= Information shown =
== Segment start ==

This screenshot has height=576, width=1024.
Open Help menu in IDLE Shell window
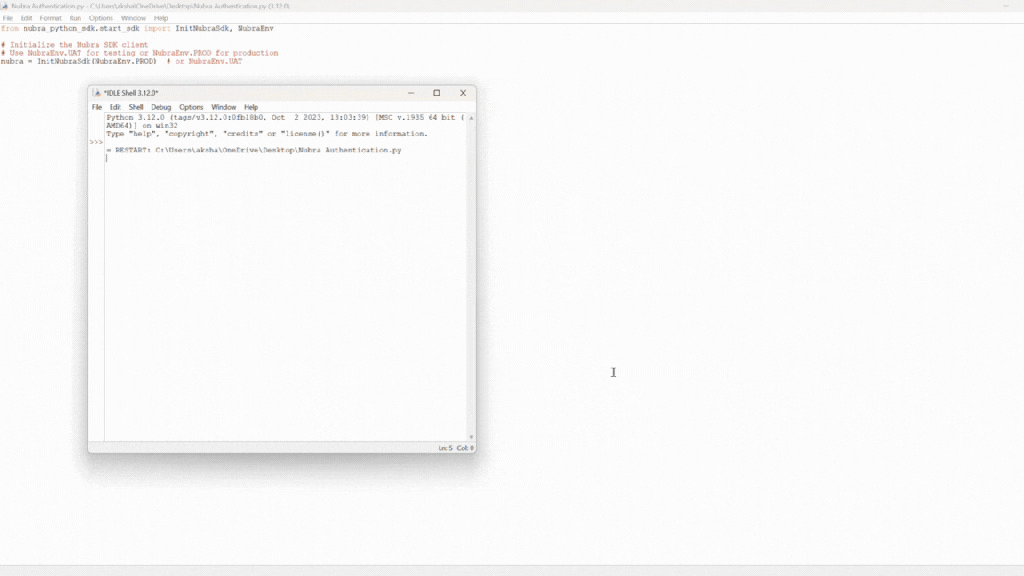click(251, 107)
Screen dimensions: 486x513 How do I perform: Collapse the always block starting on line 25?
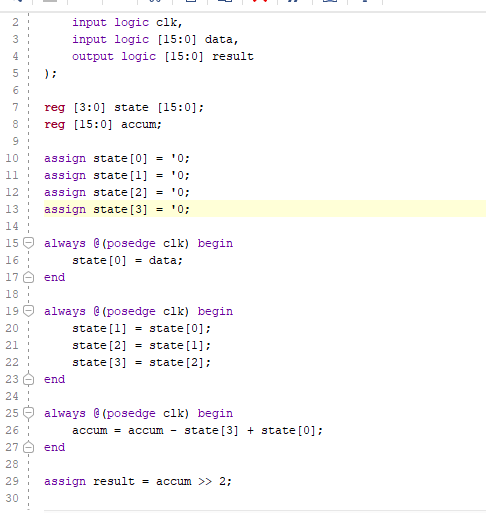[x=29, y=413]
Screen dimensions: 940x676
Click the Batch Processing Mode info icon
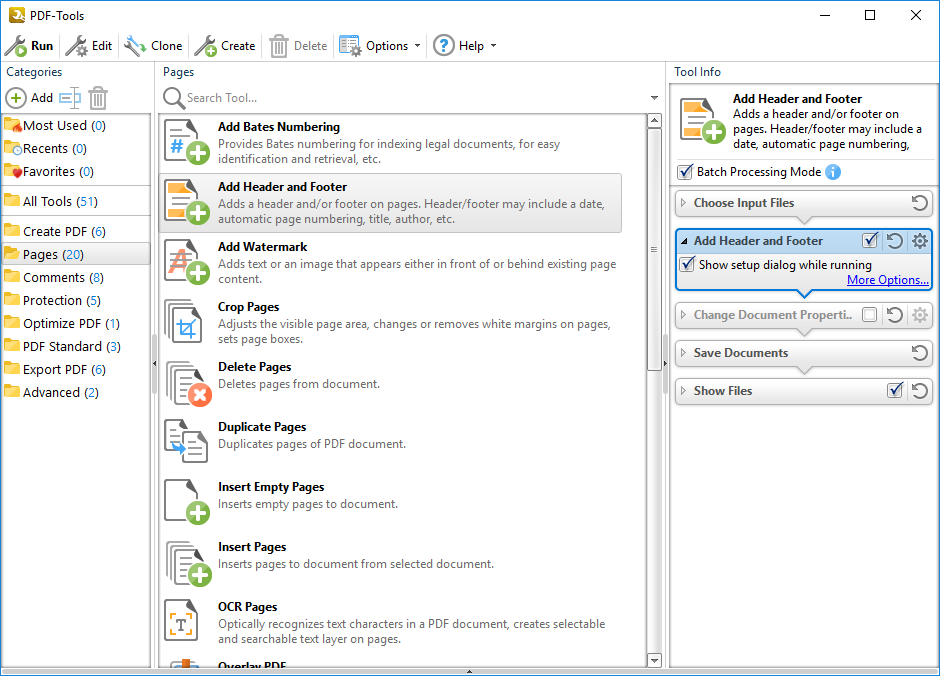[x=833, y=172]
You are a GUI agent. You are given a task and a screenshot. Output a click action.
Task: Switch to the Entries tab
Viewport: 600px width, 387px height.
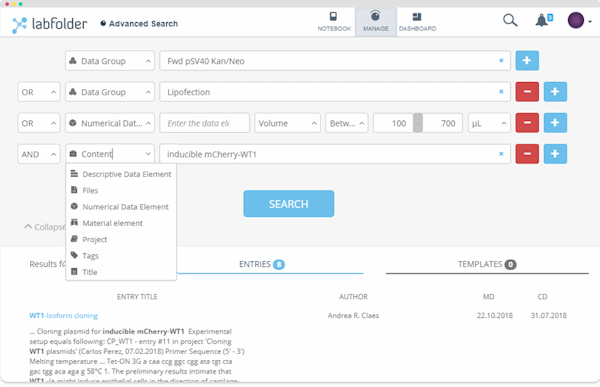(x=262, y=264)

== Segment end ==
== Segment start ==

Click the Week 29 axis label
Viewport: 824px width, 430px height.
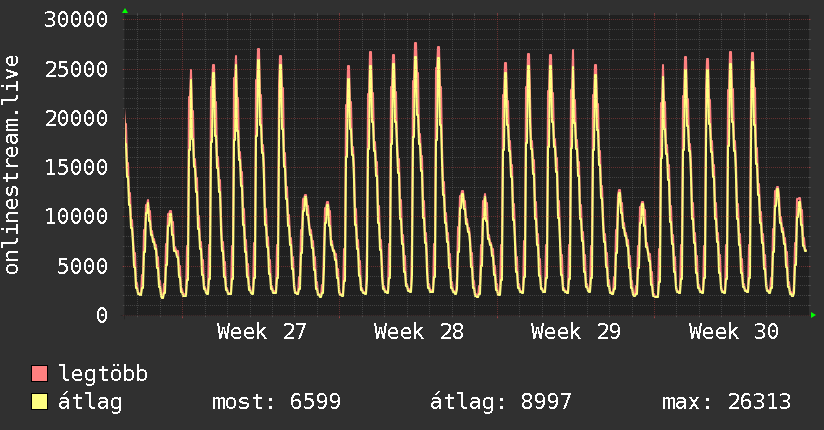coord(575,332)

== Segment end ==

Which lines of the records contain the word "screenshot"? Copy each of them.

This screenshot has height=576, width=1024.
You are a GUI agent. You are given a task and a screenshot. Output a click action.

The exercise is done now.